In „Nacht der braunen Schatten“ beschäftigt sich Katharine Burdekin vor allem mit dem Verhältnis der Nationalsozialisten zu Frauen.

Das „reale“ Drittes Reich basierte stark auf einer sogenannten „Volksgemeinschaft“, die sich vor allem in verschiedenen Formen der „Lagererziehung“ zeigte. So hatte jede Organisation wie die „Hitlerjugend“ oder der „Bund deutscher Mädchen“ eigene Lager, in denen unter totaler Kontrolle ein Kollektiv erzwungen wurde. Viele erlebten diese „Lagergemeinschaft“ aber als egalitäre Kameradschaft, die sie mit einem großen Glückserlebnis verbanden und loyal zum Regime stehen ließ.

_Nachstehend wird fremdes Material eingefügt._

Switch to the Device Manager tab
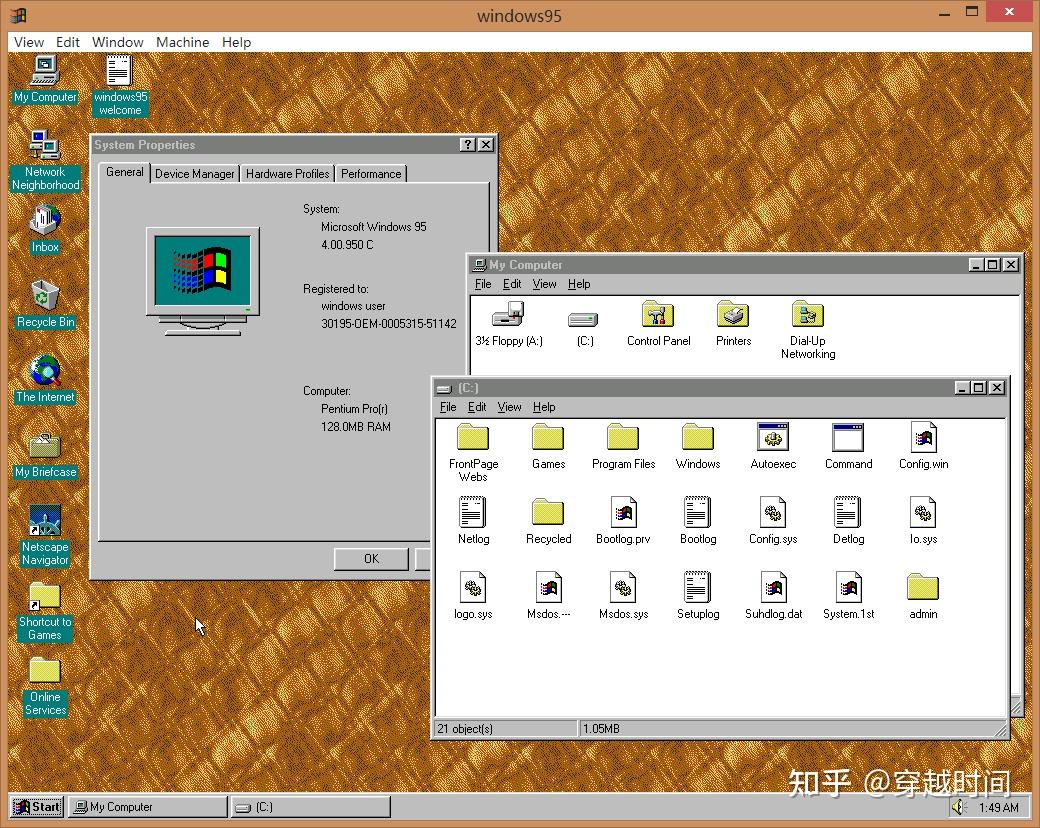[194, 173]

Als verbindendes Element der „Volksgemeinschaft“ galt das gemeinsame arisch-deutsche „Blut“, auch zur Abgrenzung nach außen. Damit verbunden war ein Bekenntnis zur Ungleichheit, insbesondere der unterschiedlichen Wertigkeiten von Menschen durch ihre „Rasse“.

Die Erziehung in diesem Sinne, so Hitler in „Mein Kampf“, sollte nicht durch Bildung erfolgen, sondern durch „Körperzüchtigung“ in den Lagern.

Verschiedene Organisationen sollten die Kinder ab zehn Jahren in die nationalsozialistische Weltsicht integrieren und sie so lange formen, dass sie unabhängig von ihren Familien komplett im nationalsozialistischen Sinne geprägt waren.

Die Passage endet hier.